The effects of the coronavirus disease 2019 (COVID-19) pandemic may create additional barriers to treatment access and achievement of elimination targets. Impacts of COVID-19 on HCV elimination include reallocation of healthcare resources and disruptions in care and access to treatment as well as patient reluctancy to access healthcare services out of fear of contracting COVID-19 [32]. This is significant, as a 1-year delay in diagnosis and treatment efforts could result in an additional 72,300 liver-related deaths from HCV globally [32]. Furthermore, during the pandemic there may have been an increase in HCV transmission, as suggested by the increase in overdose and overdose-related deaths in the US [33].

Strengths of the study include analysis of the most recent and largest collection of data significantly contributing to efforts supporting HCV screening, testing and linkage to care in the US. This dataset includes as-observed real-world data of HCV RNA-confirmed cases and their associated clinical characteristics. The study described HCV screening and diagnostic testing among individuals from 52 states and US territories aged 0 to > 85 years from 2017 to 2019. These data inform on HCV elimination efforts that were occurring before the outbreak of COVID-19 in 2020.

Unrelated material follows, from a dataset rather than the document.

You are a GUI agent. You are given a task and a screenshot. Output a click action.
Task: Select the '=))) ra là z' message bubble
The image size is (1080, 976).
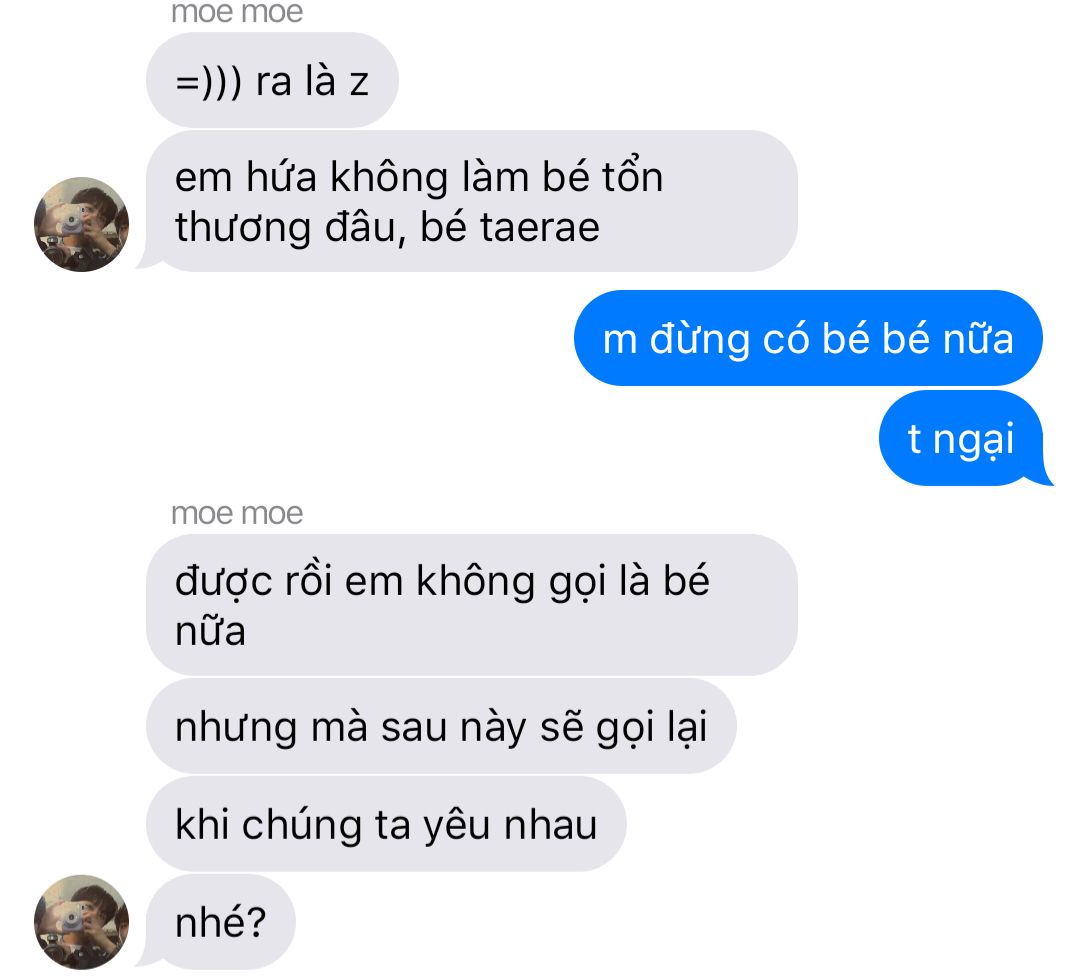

Limitations of this study include the selective nature of our dataset, which was limited to community-dwelling Americans. This circumstance means that no imprisoned individuals were included, which is notable because the prevalence of HCV is high among those engaged in the criminal justice system. Active drug users may be less represented in these commercial laboratories compared to those in the community with prior drug use. Other high-risk patient populations may also be underrepresented in these datasets, including persons receiving hemodialysis. We could also not assess epidemiology in veterans or determine mortality among included individuals due to lack of data. Additional limitations are the lack of details pertaining to the specific treatment regimens that were utilized and the use of viral load as a proxy for cured individuals that could be inaccurate owing to insufficient follow-up time. The number of individuals who were HCV RNA positive in our study was obtained from commercial laboratory databases and is likely an underestimate, as individuals tested outside of these laboratories through other HCV screening endeavors were not captured. The data source does not differentiate between acute and chronic infections, although the timing between RNA tests in our data was generally consistent over time with guidelines for RNA tests (i.e., intervals of 4 weeks apart), which was indicative of treatment for chronic disease. Treatment rates by geographical region were not calculated, which limits understanding of the correlation between state Medicaid restrictions and treatment rates. Future studies will aim to extrapolate the overall prevalence of HCV infection in the US, including an estimation of both diagnosed and undiagnosed individuals.

Conclusion

These data inform on the observed number of individuals screened and diagnosed for HCV infection using the largest available laboratory dataset in the US. Notably, we found that numbers of younger individuals and of those with milder disease are increasing. Data from this study can inform medical and government stakeholders about HCV burden and help define current unmet needs. Future studies are needed to examine estimated prevalence and progress toward elimination after the COVID-19 epidemic.